Task directions |
What is needed here is an exact reprint of every record below.

---*---

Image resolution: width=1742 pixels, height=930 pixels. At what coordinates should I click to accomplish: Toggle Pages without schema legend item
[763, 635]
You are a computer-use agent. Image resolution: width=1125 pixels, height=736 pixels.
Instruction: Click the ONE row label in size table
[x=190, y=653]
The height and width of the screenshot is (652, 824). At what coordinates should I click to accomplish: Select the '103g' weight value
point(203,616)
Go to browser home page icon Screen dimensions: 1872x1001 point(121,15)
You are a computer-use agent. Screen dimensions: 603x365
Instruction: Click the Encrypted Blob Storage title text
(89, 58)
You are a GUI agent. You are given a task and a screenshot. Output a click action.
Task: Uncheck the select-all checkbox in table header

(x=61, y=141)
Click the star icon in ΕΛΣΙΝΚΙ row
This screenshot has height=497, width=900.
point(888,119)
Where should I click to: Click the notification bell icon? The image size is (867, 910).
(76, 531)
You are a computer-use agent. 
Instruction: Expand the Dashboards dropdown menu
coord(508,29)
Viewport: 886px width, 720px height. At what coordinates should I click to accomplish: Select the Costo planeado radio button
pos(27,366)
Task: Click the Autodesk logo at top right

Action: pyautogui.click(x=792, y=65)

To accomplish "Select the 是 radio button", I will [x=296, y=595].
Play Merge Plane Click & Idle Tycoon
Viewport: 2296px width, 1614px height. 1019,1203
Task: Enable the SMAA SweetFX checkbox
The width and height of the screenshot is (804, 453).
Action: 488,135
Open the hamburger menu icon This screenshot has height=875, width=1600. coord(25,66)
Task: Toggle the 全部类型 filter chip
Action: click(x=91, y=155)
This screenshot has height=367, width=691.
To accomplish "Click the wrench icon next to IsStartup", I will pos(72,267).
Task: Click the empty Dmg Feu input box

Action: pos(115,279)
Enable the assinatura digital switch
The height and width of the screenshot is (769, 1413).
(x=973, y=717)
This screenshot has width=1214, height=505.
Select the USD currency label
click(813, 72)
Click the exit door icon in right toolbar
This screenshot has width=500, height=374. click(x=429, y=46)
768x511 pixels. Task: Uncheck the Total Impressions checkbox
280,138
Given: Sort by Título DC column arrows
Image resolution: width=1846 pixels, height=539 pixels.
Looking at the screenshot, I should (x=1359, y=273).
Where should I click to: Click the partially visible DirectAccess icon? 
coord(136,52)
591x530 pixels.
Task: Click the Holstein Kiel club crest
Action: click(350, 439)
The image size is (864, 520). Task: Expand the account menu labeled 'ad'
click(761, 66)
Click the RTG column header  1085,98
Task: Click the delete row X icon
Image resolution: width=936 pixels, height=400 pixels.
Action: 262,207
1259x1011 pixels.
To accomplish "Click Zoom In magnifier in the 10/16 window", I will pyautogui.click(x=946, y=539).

---*---

Task output |
Image resolution: width=1742 pixels, height=930 pixels. At what coordinates should I click to accomplish: Toggle Pages without schema legend item
[763, 635]
You are a computer-use agent. Image resolution: width=1125 pixels, height=736 pixels.
Instruction: Click the ONE row label in size table
[x=190, y=653]
The height and width of the screenshot is (652, 824). At what coordinates should I click to accomplish: Select the '103g' weight value
point(203,616)
Go to browser home page icon Screen dimensions: 1872x1001 point(121,15)
You are a computer-use agent. Screen dimensions: 603x365
Instruction: Click the Encrypted Blob Storage title text
(89, 58)
You are a GUI agent. You are given a task and a screenshot. Output a click action.
Task: Uncheck the select-all checkbox in table header

(x=61, y=141)
Click the star icon in ΕΛΣΙΝΚΙ row
This screenshot has height=497, width=900.
point(888,119)
Where should I click to: Click the notification bell icon? The image size is (867, 910).
(76, 531)
You are a computer-use agent. 
Instruction: Expand the Dashboards dropdown menu
coord(508,29)
Viewport: 886px width, 720px height. At what coordinates should I click to accomplish: Select the Costo planeado radio button
pos(27,366)
Task: Click the Autodesk logo at top right

Action: pyautogui.click(x=792, y=65)

To accomplish "Select the 是 radio button", I will [x=296, y=595].
Play Merge Plane Click & Idle Tycoon
Viewport: 2296px width, 1614px height. 1019,1203
Task: Enable the SMAA SweetFX checkbox
The width and height of the screenshot is (804, 453).
Action: 488,135
Open the hamburger menu icon This screenshot has height=875, width=1600. coord(25,66)
Task: Toggle the 全部类型 filter chip
Action: click(x=91, y=155)
This screenshot has height=367, width=691.
To accomplish "Click the wrench icon next to IsStartup", I will pos(72,267).
Task: Click the empty Dmg Feu input box

Action: pos(115,279)
Enable the assinatura digital switch
The height and width of the screenshot is (769, 1413).
(x=973, y=717)
This screenshot has width=1214, height=505.
Select the USD currency label
click(813, 72)
Click the exit door icon in right toolbar
This screenshot has width=500, height=374. click(x=429, y=46)
768x511 pixels. Task: Uncheck the Total Impressions checkbox
280,138
Given: Sort by Título DC column arrows
Image resolution: width=1846 pixels, height=539 pixels.
Looking at the screenshot, I should (x=1359, y=273).
Where should I click to: Click the partially visible DirectAccess icon? 
coord(136,52)
591x530 pixels.
Task: Click the Holstein Kiel club crest
Action: click(350, 439)
The image size is (864, 520). Task: Expand the account menu labeled 'ad'
click(761, 66)
Click the RTG column header  1085,98
Task: Click the delete row X icon
Image resolution: width=936 pixels, height=400 pixels.
Action: 262,207
1259x1011 pixels.
To accomplish "Click Zoom In magnifier in the 10/16 window", I will pyautogui.click(x=946, y=539).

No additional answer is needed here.